January 2002 / Volume 47 / Number 1 / Page 39
Evaluation of Work of Breathing in Spontaneously Breathing Animals During Partial Liquid Ventilation
Partial liquid ventilation (PLV) with perflubron is intended as an adjunct to conventional mechanical ventilation in patients with acute respiratory distress syndrome and neonates with surfactant deficiency. It uses the combination of gas delivery (via a conventional mechanical ventilator) and perflubron-filled lungs. Perflubron is a biochemically inert perfluorochemical that has a low surface tension, a positive spreading coefficient, and a high solubility for oxygen and carbon dioxide. Numerous animal studies using lung disease models have shown that PLV can improve gas exchange and lung mechanics such as pulmonary compliance.
Promising Phase I data have been published for the use of PLV in premature infants, and studies have been undertaken in both pediatric and adult patients with acute respiratory distress syndrome. Recently these studies have been completed, although questions persist concerning the ideal method for using mechanical ventilation during PLV. During the pediatric trial, patients were maintained on chemically induced paralysis for the duration of PLV treatment. However, during the adult trial, patients were allowed to breathe spontaneously during PLV. There are potential disadvantages to the use of neuromuscular blockade during mechanical ventilation, including prolonged muscle weakness, increased costs, reduced cardiac output and blood pressure, and lower functional residual capacity (FRC). Allowing patients to breathe spontaneously during PLV was discouraged during the pediatric trial because of a lack of data on PLV's effect on work of breathing (WOB).

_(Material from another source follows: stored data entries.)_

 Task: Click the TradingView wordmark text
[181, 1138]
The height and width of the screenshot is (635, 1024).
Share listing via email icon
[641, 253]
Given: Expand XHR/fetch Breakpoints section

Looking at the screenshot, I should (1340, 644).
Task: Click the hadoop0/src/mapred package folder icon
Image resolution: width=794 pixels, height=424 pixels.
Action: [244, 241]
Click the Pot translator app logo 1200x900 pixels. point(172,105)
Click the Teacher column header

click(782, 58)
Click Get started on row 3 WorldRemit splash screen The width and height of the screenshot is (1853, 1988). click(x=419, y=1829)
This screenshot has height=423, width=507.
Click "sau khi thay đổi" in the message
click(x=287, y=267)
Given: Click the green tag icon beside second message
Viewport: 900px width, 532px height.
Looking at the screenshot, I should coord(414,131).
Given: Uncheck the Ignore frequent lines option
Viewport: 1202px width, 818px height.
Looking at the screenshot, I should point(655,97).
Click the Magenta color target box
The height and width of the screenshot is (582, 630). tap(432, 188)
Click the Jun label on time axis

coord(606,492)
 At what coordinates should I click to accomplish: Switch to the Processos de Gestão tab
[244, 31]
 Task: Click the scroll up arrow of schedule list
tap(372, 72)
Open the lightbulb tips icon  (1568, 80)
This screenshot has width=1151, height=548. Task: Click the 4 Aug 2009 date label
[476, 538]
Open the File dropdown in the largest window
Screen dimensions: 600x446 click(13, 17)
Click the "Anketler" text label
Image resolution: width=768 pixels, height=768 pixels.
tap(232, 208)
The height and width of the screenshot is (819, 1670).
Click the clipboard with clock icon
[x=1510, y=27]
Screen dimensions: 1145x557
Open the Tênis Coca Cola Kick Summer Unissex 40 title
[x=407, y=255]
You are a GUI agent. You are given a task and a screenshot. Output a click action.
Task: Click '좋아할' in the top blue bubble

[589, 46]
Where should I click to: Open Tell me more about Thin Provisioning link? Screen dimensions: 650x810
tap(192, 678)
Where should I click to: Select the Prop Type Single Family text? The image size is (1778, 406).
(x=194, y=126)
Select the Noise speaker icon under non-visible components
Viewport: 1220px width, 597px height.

These concerns were based on the potential that WOB might be increased because of an increase in lung density during PLV. Also there may be concern about the patient's ability to trigger the ventilator across the liquid-gas interface during PLV. In contrast, there may be potential benefits from allowing the patient to breathe spontaneously during PLV. Previous studies with controlled mechanical ventilation found that neonatal patients breathing spontaneously in a patient-triggered mode (as compared to a non-patient-triggered mode) showed better gas exchange and needed a lower level of mechanical support. In addition, studies of neonates suggest that the use of patient-triggered ventilation increases the delivery of tidal volume (VT), shortens the length of mechanical ventilation, and decreases WOB by improving patient-ventilator synchrony.
Few data are available on the use of perflubron in spontaneously breathing animals or spontaneous ventilation during PLV in mechanically ventilated animals. No studies are available on the effects of pressure-support ventilation (PSV) during PLV in those animals.
To achieve normal ventilation, the body performs work, known as WOB, to overcome the elastic and frictional resistance of the lungs and chest wall. Total WOB (WOBT) is composed of the elastic work of breathing (WOBE) and the resistive work of breathing (WOBR). Elastic WOB represents physiologic work that includes the work to expand the lungs and chest wall. Resistive WOB is considered a measure of imposed WOB and includes work caused by the breathing apparatus, such as the endotracheal tube (ETT), the breathing circuit, and the ventilator's demand-flow system. The objective of this pilot study was to examine WOB in a spontaneously breathing animal model during PLV with and without the use of PSV.